Вся жизнь в цирке | страница 23
По традиции номер на двойной проволоке до окончат тельной отшлифовки, дававшей право на систематическую эксплуатацию его на манеже, был показан в день нашего бенефиса в Тифлисе в 1925 году. Настоящий же дебют с этим номером состоялся лишь год спустя в киевском цирке Киссо.
В день бенефиса каждый артист старается удивить публику чем-нибудь новым, необычным. И мы не были исключением. На нашей афише помимо перечисления новых номеров, с которыми мы должны были выступать, красовался рисунок, изображавший пароход с людьми.
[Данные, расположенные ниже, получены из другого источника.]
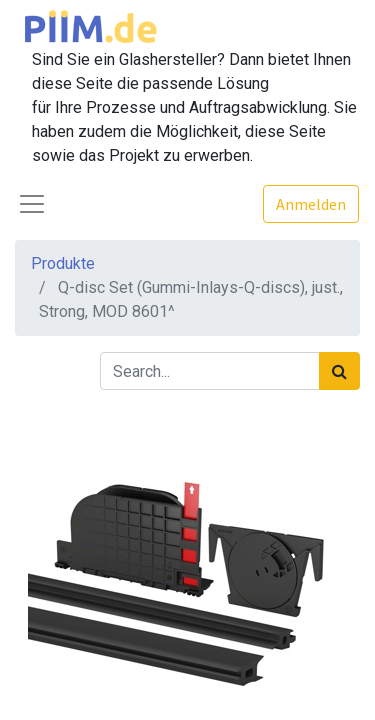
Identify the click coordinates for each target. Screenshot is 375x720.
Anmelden (311, 204)
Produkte (63, 263)
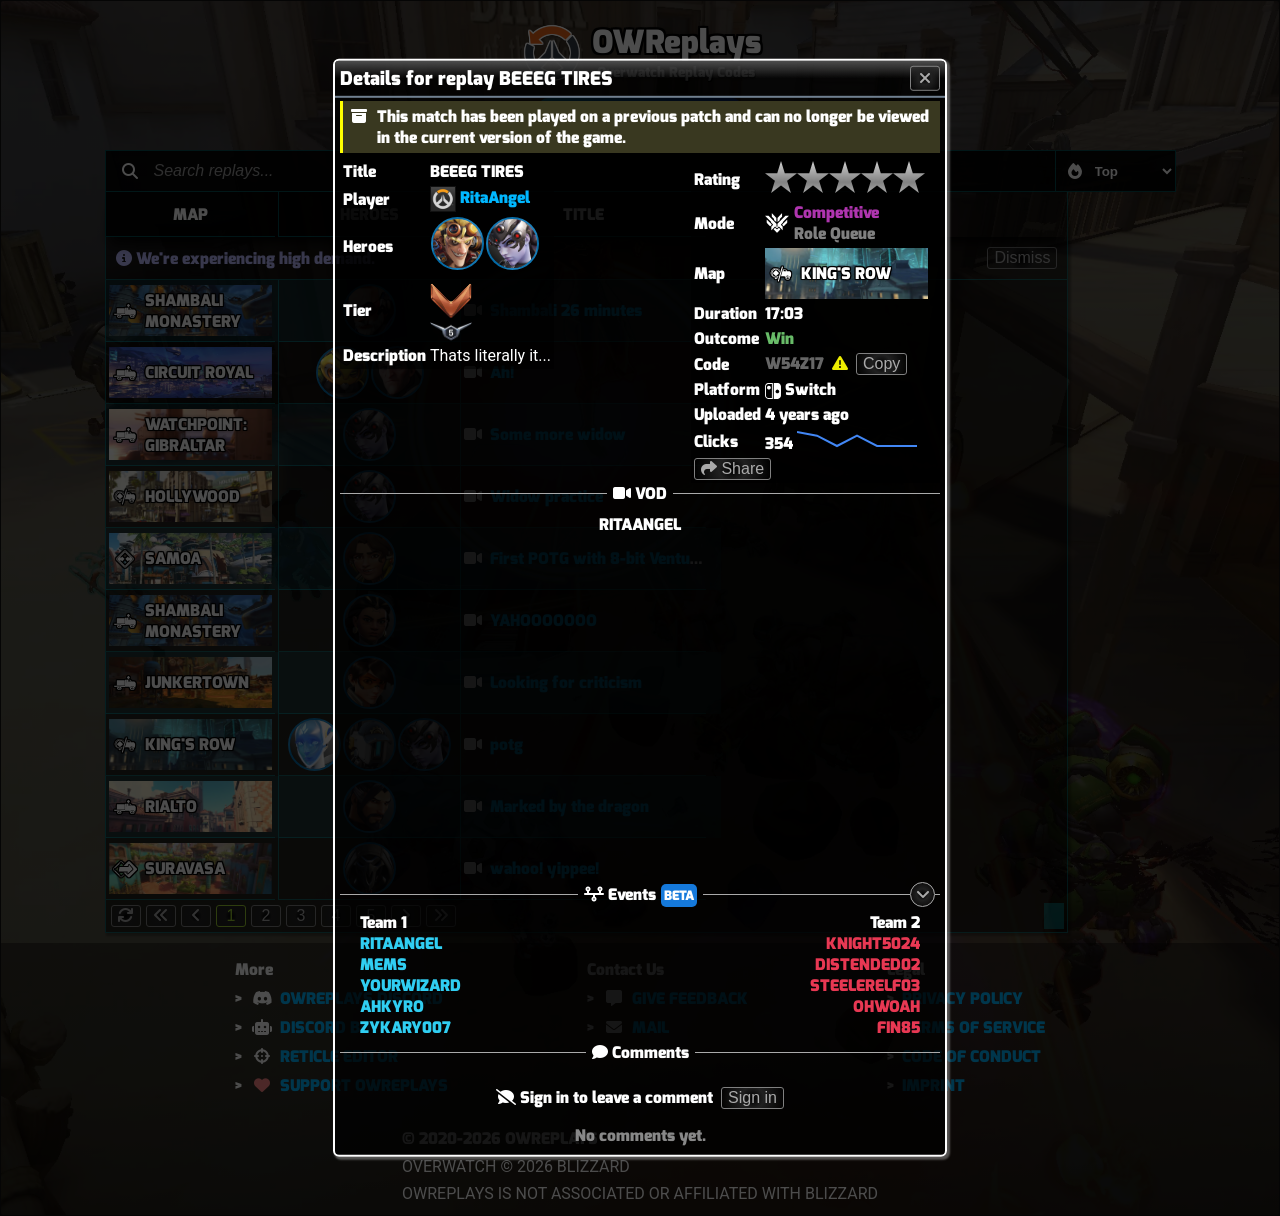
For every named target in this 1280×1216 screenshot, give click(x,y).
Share (732, 468)
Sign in (752, 1097)
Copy (881, 363)
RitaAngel (495, 197)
Повиснув на подколенках вниз головой, отец в зубах держит этот пароход.
На манеже это выглядело так. Несколько униформистов «с трудом» выносили на арену небольшой бутафорский пароход. В него садились мы с Мартой и брали в руки по веслу. С четырех сторон парохода к трубе были протянуты веревки с флажками. У трубы находился зуб-ник. Закончив номер «Летающие амуры», отец брал в зубы пароход, уже подтянутый под рамку, и в течение двух-трех минут держал его. Зал замирал, затем оркестр исполнял туш, и на этом заканчивалось наше бенефисное выступление.
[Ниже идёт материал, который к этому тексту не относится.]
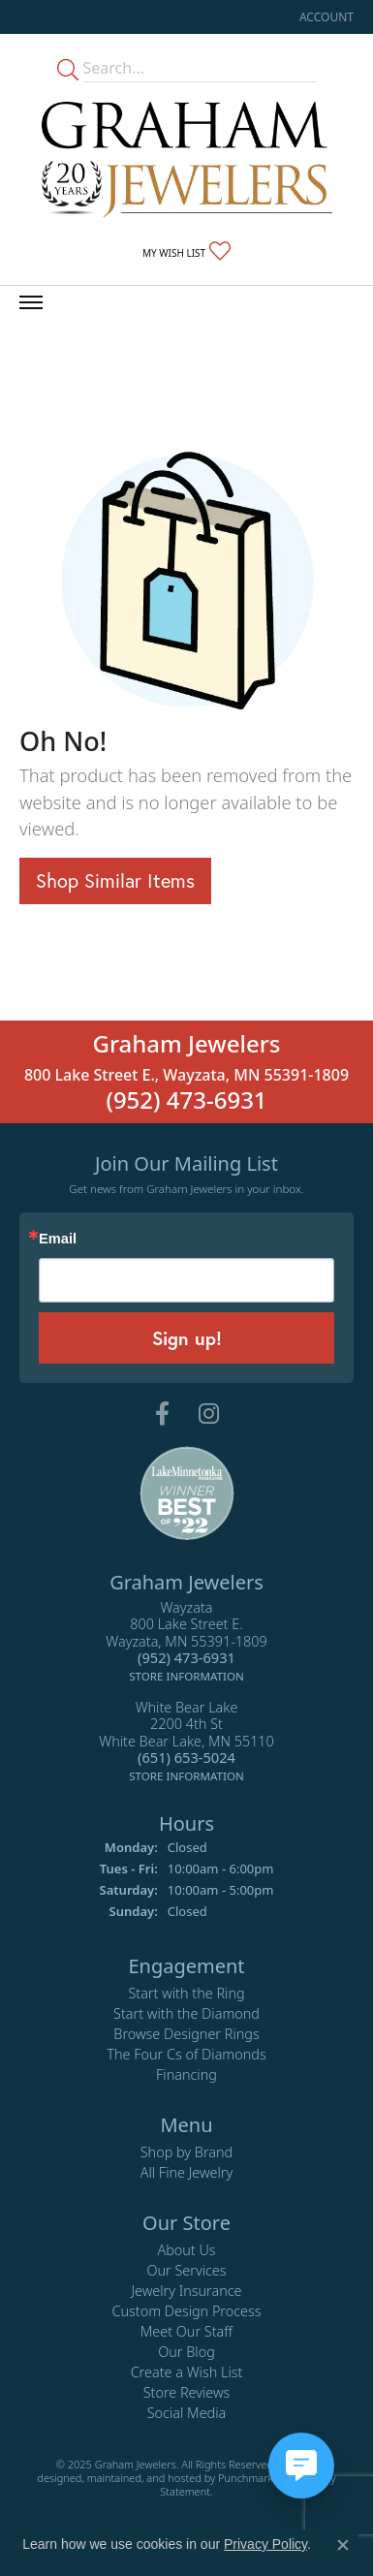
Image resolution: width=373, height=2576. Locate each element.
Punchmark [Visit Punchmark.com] (245, 2477)
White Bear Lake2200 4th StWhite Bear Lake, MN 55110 (186, 1742)
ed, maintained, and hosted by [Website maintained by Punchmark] (144, 2477)
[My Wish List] (186, 251)
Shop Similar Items (115, 880)
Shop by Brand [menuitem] (186, 2153)
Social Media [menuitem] (187, 2413)
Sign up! (187, 1338)
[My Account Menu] (326, 17)
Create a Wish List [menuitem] (187, 2373)
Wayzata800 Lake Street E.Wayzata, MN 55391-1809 (186, 1642)
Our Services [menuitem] (186, 2271)
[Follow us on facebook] (162, 1415)
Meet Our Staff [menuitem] (186, 2332)
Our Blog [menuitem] (186, 2352)
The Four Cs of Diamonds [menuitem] (186, 2055)
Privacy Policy (265, 2544)
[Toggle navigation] (31, 302)
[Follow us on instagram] (209, 1415)
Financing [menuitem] (186, 2075)
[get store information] (186, 1674)
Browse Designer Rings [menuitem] (186, 2035)
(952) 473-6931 (186, 1099)
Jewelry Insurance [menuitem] (186, 2291)
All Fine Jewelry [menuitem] (186, 2173)
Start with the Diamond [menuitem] (186, 2014)
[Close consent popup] (343, 2545)
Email (58, 1240)
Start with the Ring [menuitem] (186, 1994)
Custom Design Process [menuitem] (186, 2312)
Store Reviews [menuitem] (187, 2393)
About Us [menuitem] (186, 2251)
Пароход был немного тяжелее нашего двойного бамбука, так как был сделан из тонких дощатых реек, затянутых парусиной; труба изготовлена из папье-маше. Мы с Мартой стояли в тех местах, где крепление реек могло выдержать наш вес. Поскольку бенефис давался обычно в конце гастролей, обман, если его и обнаруживали, быстро забывался.
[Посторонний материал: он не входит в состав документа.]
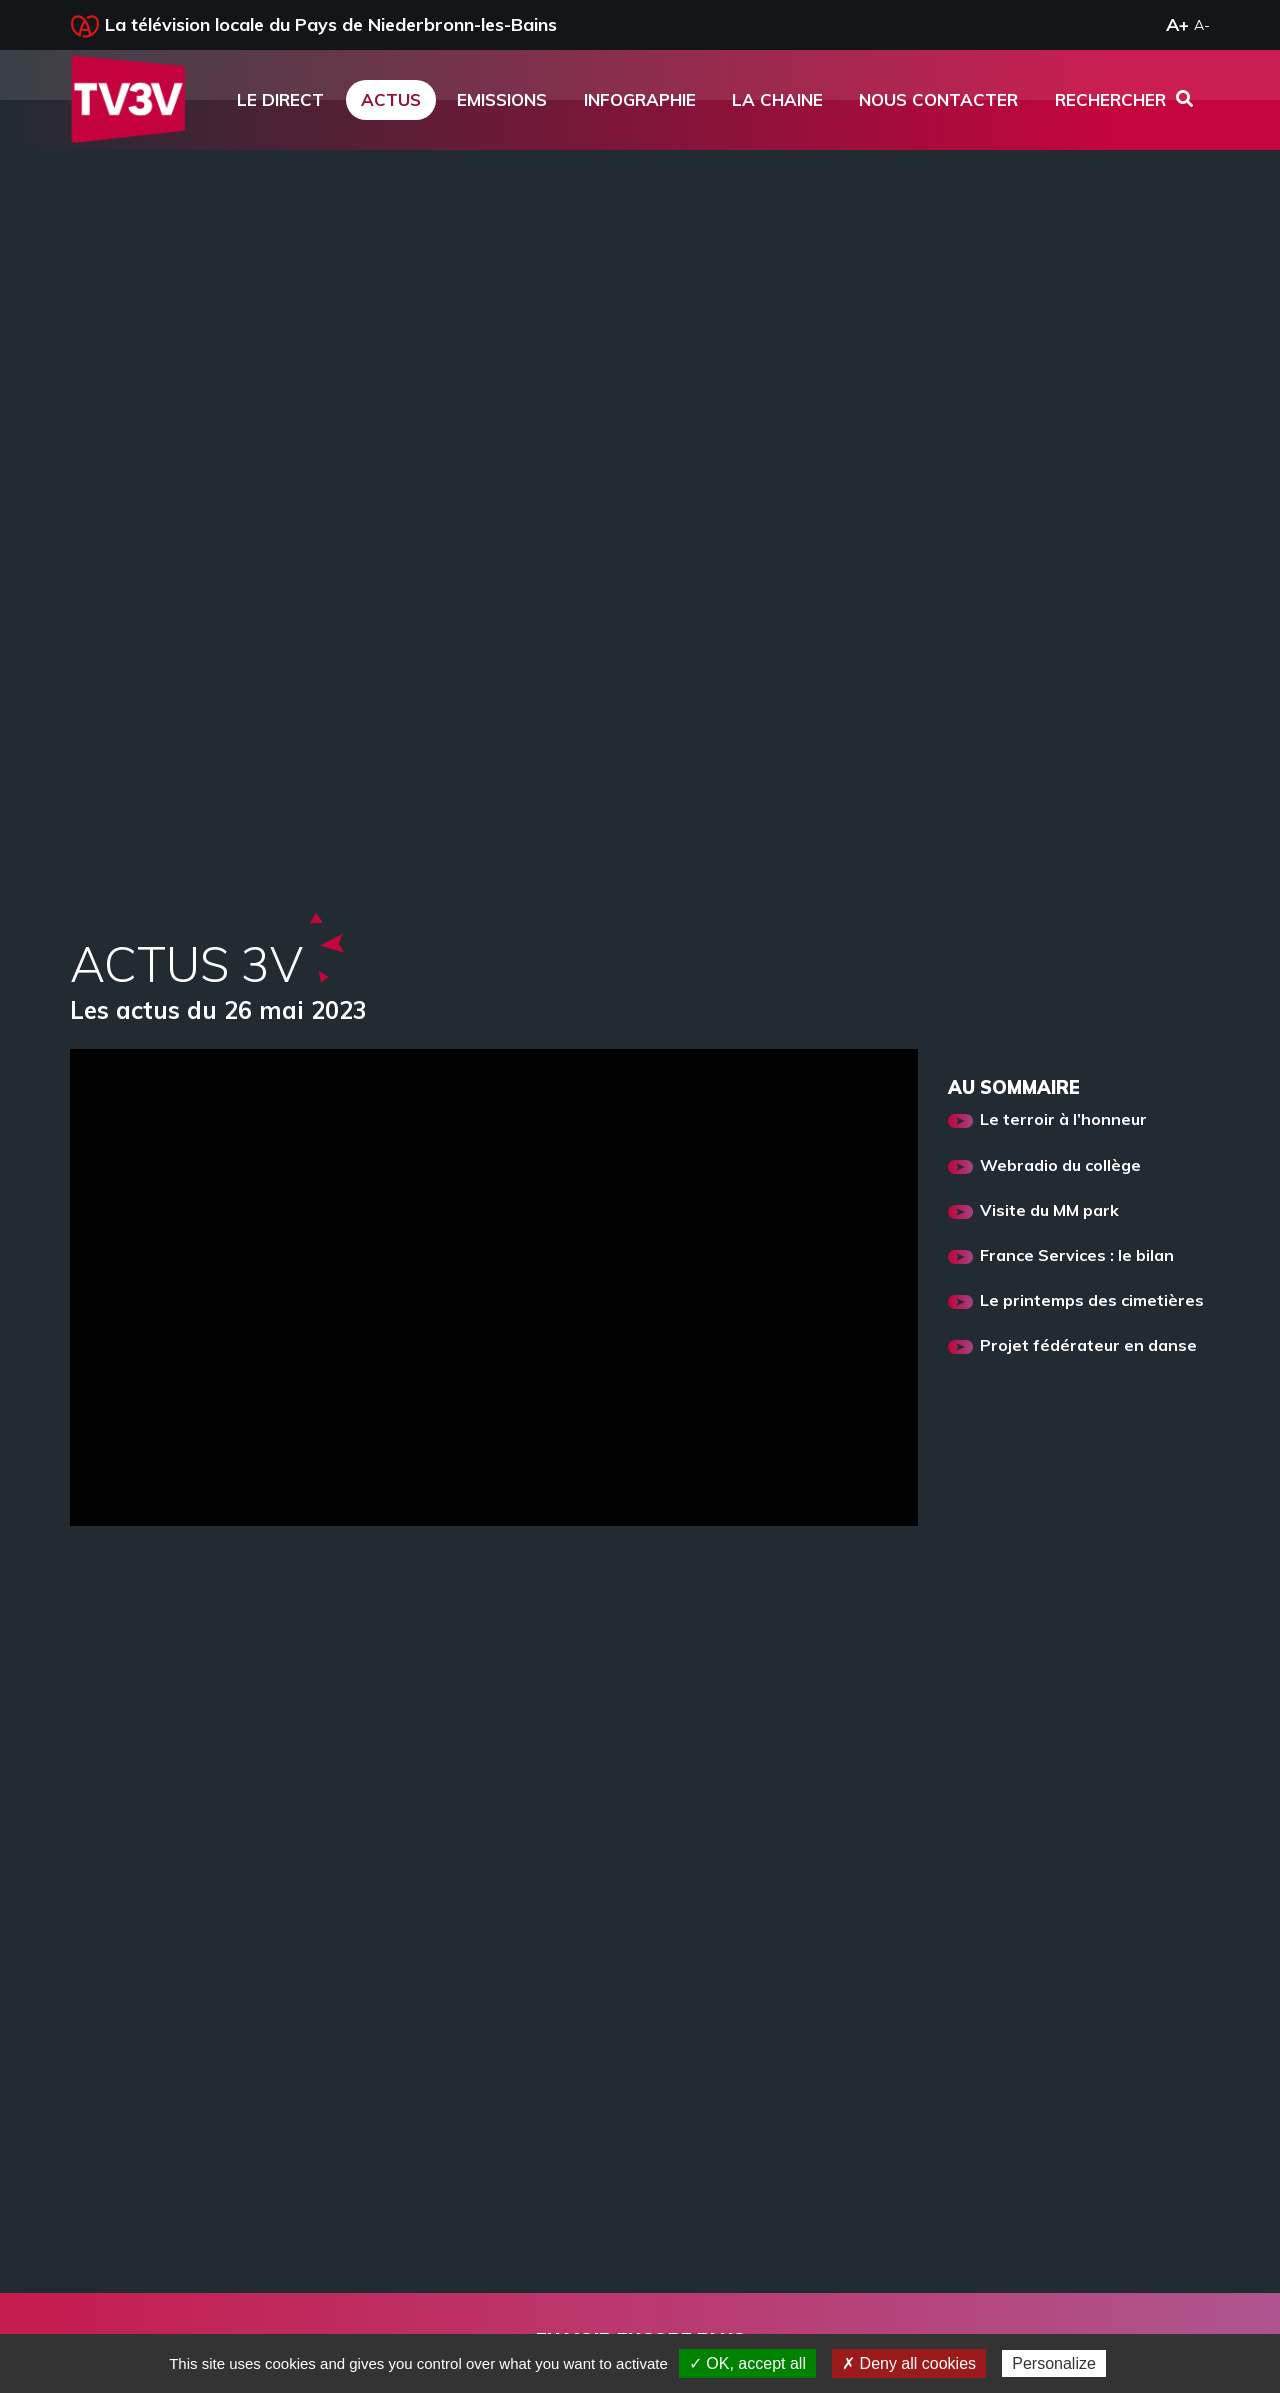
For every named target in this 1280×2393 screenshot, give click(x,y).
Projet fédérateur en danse (1088, 1346)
Переехав из Тифлиса в Пятигорск с цирком Константина и Леона Танти, мы с первых же дней начали серьезно репетировать на двойной проволоке. Вначале не все удавалось, в процессе репетиций появлялись новые мысли, новые трюки. Отец не хотел, чтобы кто-либо видел наш номер, прежде чем он будет готов. Поэтому мы репетировали после ухода других артистов с манежа и не меньше трех часов в день. Я теперь удивляюсь нашей выносливости, ведь в детстве мы никогда не отдыхали перед представлениями, а отдых перед выступлением считается законом у каждого артиста. Мы же, придя домой после репетиции, садились за уроки.
Выходного дня я ждала, как праздника: не было репетиций, уроков, мы играли, шалили и чувствовали себя детьми.
Я уже упоминала о том, что в детстве увлекалась только балетом, а акробатические репетиции воспринимала как наказание, особенно когда мы начали работать на двойной проволоке.
Метод обучения детей цирковому искусству в те годы был ужасным. Он достался нам в наследство от старых цирков и бытовал еще довольно долго после Октябрьской революции. Без побоев не проходила ни одна репетиция, руководители номера и не представляли себе иного способа обучения. Плохо выполненный трюк, непонимание чего-либо при объяснении, малейшая провинность — и сразу же поднимается рука взрослого, и следует затрещина. Я не могла спокойно смотреть на это и плакала вместе с теми, кому доставалось.